All in all, the whole setup was about as “free range” as every other garden-variety, stationary henhouse any country boy has seen a blue million of—ie, NOT. As with practically every other goobermint-mandated system, “free range eggs” is nothing but a pure-dee grift, designed from jump for one purpose and one purpose only: to fleece the sucker hordes out of as much of their hard-earned as can be managed without donning a bandanna and sticking a hog-leg Colt in their faces outright

Now that you know the score, feel perfectly free to amble right on past your grocery store’s “free range” and/or “organic” section wearing a knowing smile and head directly for the more reasonably priced but every bit as nutritious and/or healthy aisle with a clear conscience. Let the smarmy yuppie urbanites and/or hippie-dippie doofi waste their gelt on fraudulence and PC hype.

Comeback kids

Everything old is new again.

Guardian Angels resume NYC subway patrols for first time since 2020 after shocking arson murder
The Guardian Angels are resuming their patrols of the Big Apple’s subways as if it were crime-riddled Gotham in 1979, after the horrifying arson murder of a sleeping straphanger on a train last week, founder Curtis Sliwa said Sunday.

The red-beret-wearing volunteer vigilante squad is beefing up its ranks to its level 45 years ago, Sliwa said.

“We’re going to have to increase our numbers, increase the training and increase our presence as we did back in 1979,” Sliwa said at the Stillwell Avenue-Coney Island station in Brooklyn where the woman was killed.

“We went from 13 to 1,000 [members] back then within a period of a year,” he said. “Because the need was there. The need is here now once again. We’re going to step up. We’re going to make sure we have a visual presence just like we had in the ’70s, 80’s and ’90s.”

Ever since last week’s shocking slaying, “hundreds of citizens” have requested the Guardian Angels return to patrol the subway cars, Sliwa claimed.

“We’re covering the actual trains from front to back, walking through the trains and making sure that everything is okay,” he told The Post on Sunday. “We’re doing this constantly now. Starting today. that’s going to be our complete focus because the subways are out of control.”

True dat, and it ain’t by accident neither. In my view, New Yorkers really screwed the pooch by not electing Curtis Mayor of NYC when they had the chance some years back. Lots of Rotten Apple denizens made mock of the Angels when I was living there, said they were posers, phonies, vigilantes, unneeded, etc, but I must say I was never sorry to see one of them walk into my car when I was riding the F train back to my nabe drunk as a boiled owl at 4 AM.

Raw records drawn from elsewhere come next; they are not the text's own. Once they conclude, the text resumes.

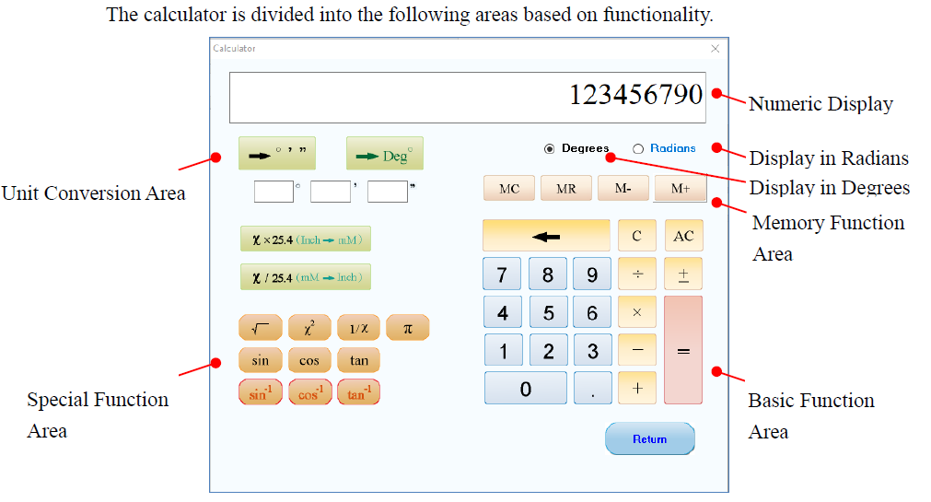Click the degrees input field

(273, 192)
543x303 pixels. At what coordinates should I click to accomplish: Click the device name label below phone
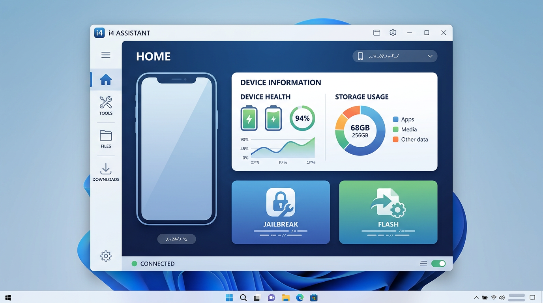pyautogui.click(x=176, y=239)
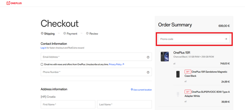Image resolution: width=245 pixels, height=110 pixels.
Task: Click the OnePlus 15R phone thumbnail
Action: pyautogui.click(x=165, y=56)
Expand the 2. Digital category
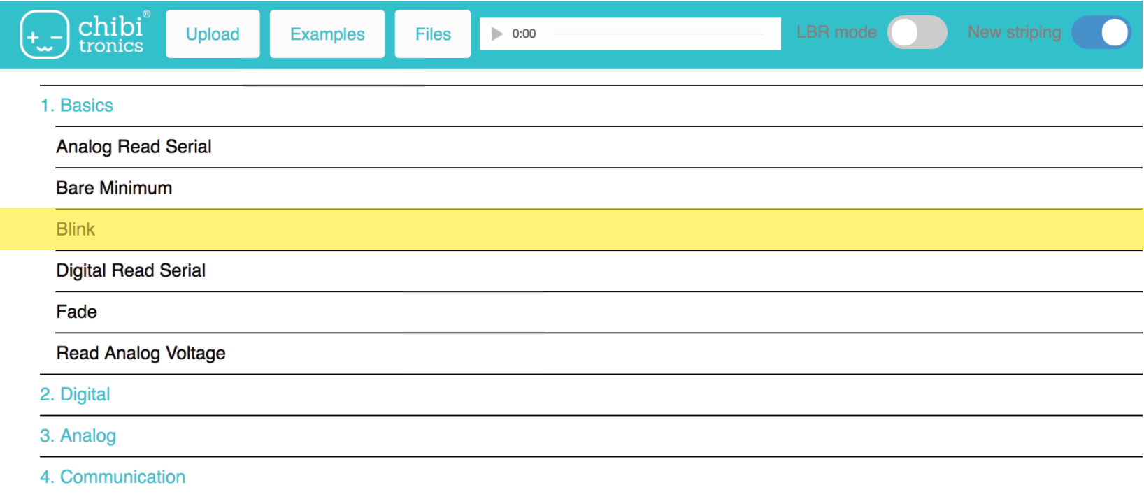1144x499 pixels. (75, 395)
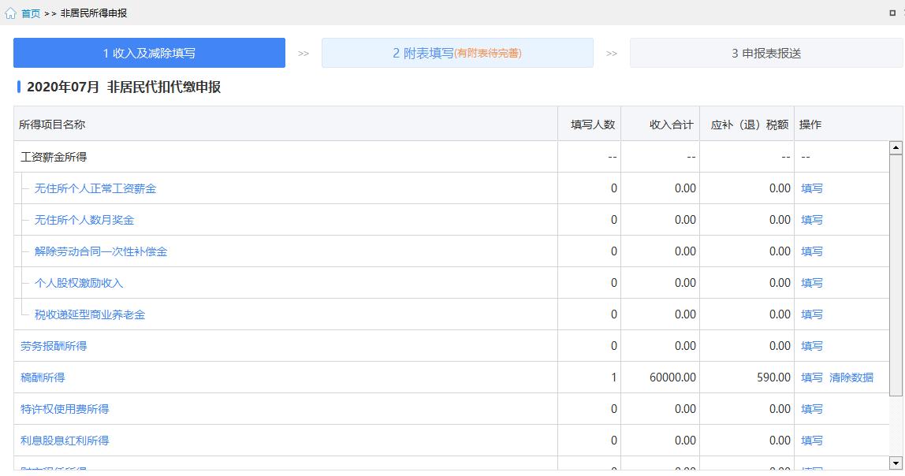Click 填写 in the 稿酬所得 row

(x=812, y=377)
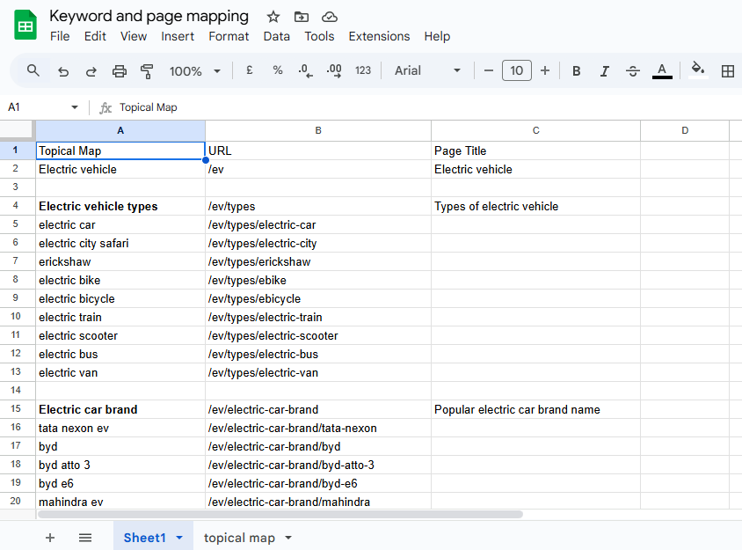Select the paint format roller tool
The height and width of the screenshot is (550, 742).
pyautogui.click(x=148, y=70)
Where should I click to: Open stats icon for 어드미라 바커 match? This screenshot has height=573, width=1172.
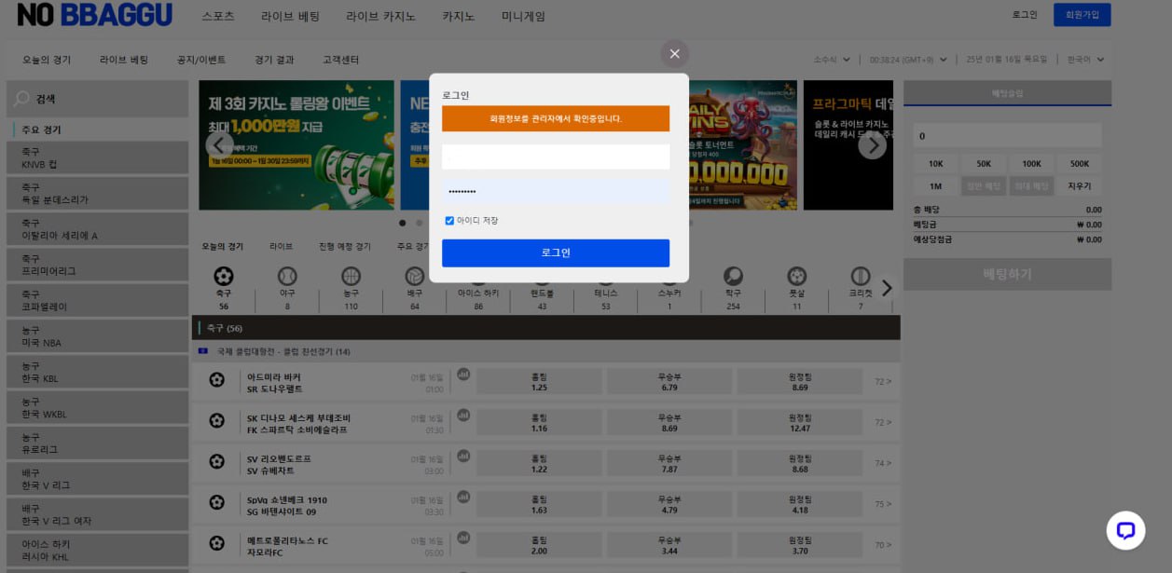463,375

Dang, it only just dawned on me that all of these recent incidents—Daniel Penny, the incineration of that poor girl by a maniacal illegal alien, a cpl others—occurred on the F line somewhere. The F’s East Broadway stop (the last one in Manhattan, if I remember right, before zigging out through Crooklyn and terminating at Coney Island) was the one and only subway station anywhere near my palatial digs at 241 E Broadway, so if I needed to go uptown and didn’t have the scratch to call up Delancey Car Service for a ride it was my best bet; at our pad, we kept a Delancey card next to the phone at all times, and it got a heck of a lot of use, too.

It was a real slog to the E B’way F station—sweaty and miserable in summertime, especially on the not-rare occasions I was lugging at least one (1) guitar case, ball-freezing cold in winter—but I made it many a time just the same. Can’t say I ever felt truly endangered riding the F train, but then again Giuliani was mayor back then too, so go figure.